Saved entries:
*-*-*
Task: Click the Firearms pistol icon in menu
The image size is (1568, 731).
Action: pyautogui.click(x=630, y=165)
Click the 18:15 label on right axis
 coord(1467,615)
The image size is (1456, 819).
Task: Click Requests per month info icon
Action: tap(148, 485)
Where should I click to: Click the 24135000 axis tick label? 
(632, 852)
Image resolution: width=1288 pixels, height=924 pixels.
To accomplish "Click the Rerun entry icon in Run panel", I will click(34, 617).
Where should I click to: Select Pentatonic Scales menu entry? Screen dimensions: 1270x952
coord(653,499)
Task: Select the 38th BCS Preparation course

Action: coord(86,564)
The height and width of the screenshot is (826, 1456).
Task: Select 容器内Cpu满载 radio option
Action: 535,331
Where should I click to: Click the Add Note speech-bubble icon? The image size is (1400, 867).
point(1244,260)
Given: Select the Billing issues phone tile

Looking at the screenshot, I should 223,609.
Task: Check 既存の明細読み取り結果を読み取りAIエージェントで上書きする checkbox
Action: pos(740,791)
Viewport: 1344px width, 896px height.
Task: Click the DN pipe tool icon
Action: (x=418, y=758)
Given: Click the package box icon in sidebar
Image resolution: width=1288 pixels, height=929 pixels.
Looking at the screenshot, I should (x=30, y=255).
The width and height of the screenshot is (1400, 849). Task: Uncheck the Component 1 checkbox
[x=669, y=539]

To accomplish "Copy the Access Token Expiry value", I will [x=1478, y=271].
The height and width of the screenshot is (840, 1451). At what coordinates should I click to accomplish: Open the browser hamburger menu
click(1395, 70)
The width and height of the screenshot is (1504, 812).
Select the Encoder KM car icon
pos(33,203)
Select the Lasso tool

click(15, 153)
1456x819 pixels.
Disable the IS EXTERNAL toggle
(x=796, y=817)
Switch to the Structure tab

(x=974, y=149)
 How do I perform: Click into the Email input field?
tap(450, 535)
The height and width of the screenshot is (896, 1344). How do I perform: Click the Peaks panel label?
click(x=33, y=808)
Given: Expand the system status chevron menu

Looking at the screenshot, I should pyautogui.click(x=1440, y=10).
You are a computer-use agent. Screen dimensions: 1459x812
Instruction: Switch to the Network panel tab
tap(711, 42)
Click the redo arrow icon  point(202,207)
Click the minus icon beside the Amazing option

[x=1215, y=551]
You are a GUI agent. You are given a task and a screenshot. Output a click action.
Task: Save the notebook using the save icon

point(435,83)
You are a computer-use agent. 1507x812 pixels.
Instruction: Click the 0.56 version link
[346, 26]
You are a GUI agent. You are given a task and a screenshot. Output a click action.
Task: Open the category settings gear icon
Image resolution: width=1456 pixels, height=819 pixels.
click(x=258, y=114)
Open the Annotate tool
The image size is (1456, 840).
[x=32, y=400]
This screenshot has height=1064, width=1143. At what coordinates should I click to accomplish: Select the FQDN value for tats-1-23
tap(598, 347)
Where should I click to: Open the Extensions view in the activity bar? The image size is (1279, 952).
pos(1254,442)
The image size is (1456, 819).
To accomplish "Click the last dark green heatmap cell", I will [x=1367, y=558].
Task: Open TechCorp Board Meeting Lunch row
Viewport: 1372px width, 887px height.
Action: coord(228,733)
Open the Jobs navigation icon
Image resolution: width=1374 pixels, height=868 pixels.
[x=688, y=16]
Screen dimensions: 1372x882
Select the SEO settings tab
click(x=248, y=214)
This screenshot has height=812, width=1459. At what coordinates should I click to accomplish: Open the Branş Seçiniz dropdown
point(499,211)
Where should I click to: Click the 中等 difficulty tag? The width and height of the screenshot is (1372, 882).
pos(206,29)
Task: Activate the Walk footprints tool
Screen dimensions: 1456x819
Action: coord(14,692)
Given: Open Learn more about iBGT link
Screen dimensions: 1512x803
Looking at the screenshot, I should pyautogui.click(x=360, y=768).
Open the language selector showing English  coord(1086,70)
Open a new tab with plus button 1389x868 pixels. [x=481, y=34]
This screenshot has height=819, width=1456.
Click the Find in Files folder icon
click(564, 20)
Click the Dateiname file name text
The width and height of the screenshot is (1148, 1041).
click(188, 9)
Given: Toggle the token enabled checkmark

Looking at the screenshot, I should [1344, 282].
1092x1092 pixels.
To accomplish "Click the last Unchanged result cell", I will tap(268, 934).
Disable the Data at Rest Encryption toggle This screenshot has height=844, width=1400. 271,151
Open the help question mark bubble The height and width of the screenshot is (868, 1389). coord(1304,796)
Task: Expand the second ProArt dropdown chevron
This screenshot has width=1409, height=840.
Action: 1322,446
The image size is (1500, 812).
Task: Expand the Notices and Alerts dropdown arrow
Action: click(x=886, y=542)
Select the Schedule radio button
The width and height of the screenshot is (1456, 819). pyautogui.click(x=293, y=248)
*-*-*
Return every line from the entries above that contains the word "will".

To accomplish "Click the Rerun entry icon in Run panel", I will click(34, 617).
To accomplish "Copy the Access Token Expiry value", I will [x=1478, y=271].
To accomplish "Click the last dark green heatmap cell", I will [x=1367, y=558].
To accomplish "Click the last Unchanged result cell", I will tap(268, 934).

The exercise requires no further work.